After rejoining Milwaukee for the 2023 NBA Summer League, Molinar re-signed with the Bucks on September 2, 2023. However, he was waived on the same day. On October 30, Molinar rejoined the Wisconsin Herd.

===Mexico City Capitanes (2023–2024)===
On December 8, 2023, Molinar was traded to the Mexico City Capitanes.

===Ostioneros de Guaymas (2024)===
On April 26, 2024, Molinar signed with the Ostioneros de Guaymas of the Circuito de Baloncesto de la Costa del Pacífico.

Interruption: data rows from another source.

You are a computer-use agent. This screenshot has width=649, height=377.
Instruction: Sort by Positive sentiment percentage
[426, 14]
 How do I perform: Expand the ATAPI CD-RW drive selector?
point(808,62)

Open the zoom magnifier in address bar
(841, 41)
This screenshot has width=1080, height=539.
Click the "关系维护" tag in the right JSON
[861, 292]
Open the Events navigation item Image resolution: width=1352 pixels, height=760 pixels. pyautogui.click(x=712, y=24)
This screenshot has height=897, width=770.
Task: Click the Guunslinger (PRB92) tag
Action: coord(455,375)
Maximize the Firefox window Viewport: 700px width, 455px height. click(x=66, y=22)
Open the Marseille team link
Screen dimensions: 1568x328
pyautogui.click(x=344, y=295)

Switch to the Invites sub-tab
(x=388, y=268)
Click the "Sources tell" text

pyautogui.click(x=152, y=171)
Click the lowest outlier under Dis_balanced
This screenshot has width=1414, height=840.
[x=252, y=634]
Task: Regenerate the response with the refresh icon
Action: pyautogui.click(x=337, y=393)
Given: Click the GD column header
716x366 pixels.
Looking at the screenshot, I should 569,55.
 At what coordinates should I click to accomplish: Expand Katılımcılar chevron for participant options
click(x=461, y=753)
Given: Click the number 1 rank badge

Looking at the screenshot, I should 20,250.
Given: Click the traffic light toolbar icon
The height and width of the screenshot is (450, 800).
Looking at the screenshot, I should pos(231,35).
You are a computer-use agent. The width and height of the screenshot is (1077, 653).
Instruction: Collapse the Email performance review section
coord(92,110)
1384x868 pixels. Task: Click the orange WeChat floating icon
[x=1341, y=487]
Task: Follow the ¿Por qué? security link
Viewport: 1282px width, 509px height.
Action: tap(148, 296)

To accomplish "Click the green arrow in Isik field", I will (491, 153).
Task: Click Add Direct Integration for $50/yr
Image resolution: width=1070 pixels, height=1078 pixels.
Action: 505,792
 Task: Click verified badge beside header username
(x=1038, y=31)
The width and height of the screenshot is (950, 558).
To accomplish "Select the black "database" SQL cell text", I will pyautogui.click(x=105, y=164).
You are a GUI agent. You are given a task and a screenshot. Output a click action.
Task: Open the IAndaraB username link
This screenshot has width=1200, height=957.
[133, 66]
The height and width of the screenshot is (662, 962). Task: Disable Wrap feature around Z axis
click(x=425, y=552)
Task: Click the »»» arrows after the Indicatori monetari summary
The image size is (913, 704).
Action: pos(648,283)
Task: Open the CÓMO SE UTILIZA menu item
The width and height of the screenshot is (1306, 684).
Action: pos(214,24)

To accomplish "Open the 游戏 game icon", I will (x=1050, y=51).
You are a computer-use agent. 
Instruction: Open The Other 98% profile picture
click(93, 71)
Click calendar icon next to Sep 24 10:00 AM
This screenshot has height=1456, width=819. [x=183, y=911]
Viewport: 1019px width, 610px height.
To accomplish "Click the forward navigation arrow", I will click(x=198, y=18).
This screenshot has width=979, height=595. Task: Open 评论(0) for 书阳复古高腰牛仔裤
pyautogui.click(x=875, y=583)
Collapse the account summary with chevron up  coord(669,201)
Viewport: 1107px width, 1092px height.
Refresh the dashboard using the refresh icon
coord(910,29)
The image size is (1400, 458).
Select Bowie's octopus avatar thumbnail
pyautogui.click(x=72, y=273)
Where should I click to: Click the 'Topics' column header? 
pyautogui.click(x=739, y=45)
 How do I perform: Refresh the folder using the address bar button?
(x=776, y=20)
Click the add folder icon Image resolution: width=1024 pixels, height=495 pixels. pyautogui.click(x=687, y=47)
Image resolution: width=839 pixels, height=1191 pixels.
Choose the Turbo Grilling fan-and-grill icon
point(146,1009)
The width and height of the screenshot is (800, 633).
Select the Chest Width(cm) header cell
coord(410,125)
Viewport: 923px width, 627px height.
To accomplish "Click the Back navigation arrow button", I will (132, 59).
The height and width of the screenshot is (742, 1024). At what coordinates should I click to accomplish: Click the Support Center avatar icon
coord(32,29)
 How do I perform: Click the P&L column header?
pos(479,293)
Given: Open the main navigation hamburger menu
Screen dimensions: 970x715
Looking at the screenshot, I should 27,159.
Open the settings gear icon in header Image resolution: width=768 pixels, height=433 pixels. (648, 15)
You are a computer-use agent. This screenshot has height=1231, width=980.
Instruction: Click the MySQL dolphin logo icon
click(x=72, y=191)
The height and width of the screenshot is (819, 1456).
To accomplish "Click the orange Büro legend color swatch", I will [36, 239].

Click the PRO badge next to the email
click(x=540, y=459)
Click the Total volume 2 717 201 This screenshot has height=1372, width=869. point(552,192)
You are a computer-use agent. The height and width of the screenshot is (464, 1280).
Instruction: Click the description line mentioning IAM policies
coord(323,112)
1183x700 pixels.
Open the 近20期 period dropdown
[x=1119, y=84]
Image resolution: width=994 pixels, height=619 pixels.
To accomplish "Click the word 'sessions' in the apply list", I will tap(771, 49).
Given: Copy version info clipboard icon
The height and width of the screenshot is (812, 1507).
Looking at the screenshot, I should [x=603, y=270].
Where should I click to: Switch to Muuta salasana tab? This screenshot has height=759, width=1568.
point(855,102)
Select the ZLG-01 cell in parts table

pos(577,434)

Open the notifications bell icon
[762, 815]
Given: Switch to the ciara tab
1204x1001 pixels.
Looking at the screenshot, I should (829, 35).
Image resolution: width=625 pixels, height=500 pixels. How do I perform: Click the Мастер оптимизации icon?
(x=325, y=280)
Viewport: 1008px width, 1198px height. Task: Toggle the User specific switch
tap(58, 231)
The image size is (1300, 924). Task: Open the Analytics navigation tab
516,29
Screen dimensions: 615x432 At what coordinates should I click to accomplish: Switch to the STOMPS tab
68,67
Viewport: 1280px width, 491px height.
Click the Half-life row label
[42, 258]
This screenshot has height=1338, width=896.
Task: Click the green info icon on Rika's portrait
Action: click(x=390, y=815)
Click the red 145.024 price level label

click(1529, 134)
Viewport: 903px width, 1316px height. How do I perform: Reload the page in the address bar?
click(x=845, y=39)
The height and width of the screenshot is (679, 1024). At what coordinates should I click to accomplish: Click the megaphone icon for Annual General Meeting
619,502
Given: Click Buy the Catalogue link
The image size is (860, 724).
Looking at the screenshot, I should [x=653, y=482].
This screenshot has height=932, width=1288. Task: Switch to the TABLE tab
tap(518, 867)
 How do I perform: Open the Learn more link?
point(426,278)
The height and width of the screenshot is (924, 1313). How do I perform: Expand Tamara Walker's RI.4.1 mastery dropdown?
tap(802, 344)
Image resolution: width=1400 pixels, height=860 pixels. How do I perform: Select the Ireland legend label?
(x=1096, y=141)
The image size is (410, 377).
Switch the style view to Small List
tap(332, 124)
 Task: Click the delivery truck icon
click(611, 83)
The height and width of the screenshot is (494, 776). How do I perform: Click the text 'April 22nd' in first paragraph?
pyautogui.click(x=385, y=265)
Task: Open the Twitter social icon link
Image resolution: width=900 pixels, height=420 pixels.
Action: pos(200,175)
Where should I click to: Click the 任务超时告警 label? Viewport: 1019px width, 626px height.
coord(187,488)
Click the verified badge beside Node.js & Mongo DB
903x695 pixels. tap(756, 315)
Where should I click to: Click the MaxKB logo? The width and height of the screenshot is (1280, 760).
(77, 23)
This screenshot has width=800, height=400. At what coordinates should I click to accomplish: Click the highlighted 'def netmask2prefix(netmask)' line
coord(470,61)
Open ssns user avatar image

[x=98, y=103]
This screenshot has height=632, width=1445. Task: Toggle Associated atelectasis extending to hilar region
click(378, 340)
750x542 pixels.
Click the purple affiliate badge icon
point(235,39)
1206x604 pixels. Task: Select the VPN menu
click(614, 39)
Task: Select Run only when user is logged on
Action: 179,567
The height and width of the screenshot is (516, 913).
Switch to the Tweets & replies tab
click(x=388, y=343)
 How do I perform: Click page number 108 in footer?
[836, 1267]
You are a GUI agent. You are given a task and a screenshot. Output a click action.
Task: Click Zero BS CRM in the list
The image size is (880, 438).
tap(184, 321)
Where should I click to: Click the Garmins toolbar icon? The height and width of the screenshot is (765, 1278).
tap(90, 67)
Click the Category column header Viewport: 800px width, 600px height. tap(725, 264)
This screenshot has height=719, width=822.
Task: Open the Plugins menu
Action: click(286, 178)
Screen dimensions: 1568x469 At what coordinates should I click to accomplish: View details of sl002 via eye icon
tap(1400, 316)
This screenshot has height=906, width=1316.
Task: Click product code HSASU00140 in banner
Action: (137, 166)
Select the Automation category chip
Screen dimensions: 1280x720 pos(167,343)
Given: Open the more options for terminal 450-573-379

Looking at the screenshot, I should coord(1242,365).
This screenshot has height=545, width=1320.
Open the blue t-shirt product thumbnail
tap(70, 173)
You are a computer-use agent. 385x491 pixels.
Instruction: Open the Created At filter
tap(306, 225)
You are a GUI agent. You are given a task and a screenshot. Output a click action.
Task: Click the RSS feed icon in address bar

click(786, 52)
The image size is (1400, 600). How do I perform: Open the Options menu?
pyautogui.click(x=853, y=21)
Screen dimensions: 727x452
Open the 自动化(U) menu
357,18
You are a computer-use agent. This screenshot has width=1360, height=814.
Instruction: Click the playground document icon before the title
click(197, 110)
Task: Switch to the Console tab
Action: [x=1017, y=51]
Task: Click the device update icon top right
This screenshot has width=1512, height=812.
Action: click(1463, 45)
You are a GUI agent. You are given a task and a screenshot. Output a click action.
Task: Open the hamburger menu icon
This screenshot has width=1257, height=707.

===Hapoel Be'er Sheva (2024-winter)===
On July 24, 2024, Molinar signed with Hapoel Be'er Sheva of the Ligat HaAl.

==National team career==
Molinar played for Panama's junior national teams from the age of 10. He made his debut with the senior national team at the 2017 FIBA AmeriCup, averaging three points per game.

==Career statistics==

===College===

| Year | Team | GP | GS | MPG | FG% | 3P% | FT% | RPG | APG | SPG | BPG | PPG |
|---|---|---|---|---|---|---|---|---|---|---|---|---|
| 2019–20 | Mississippi State | 31 | 8 | 15.4 | .489 | .371 | .768 | 1.0 | 1.3 | .3 | .1 | 5.9 |
| 2020–21 | Mississippi State | 30 | 29 | 32.6 | .478 | .436 | .804 | 3.7 | 2.3 | .9 | .1 | 16.7 |
| 2021–22 | Mississippi State | 34 | 34 | 34.1 | .454 | .252 | .868 | 3.1 | 3.6 | 1.2 | .4 | 17.5 |
| Career |  | 95 | 71 | 27.5 | .468 | .346 | .831 | 2.6 | 2.4 | .8 | .2 | 13.5 |

==Personal life==
Molinar is the son of Leyza Jones and Manuel Molinar. He is named after Hall of Fame basketball player Allen Iverson. He speaks English, Spanish and Italian.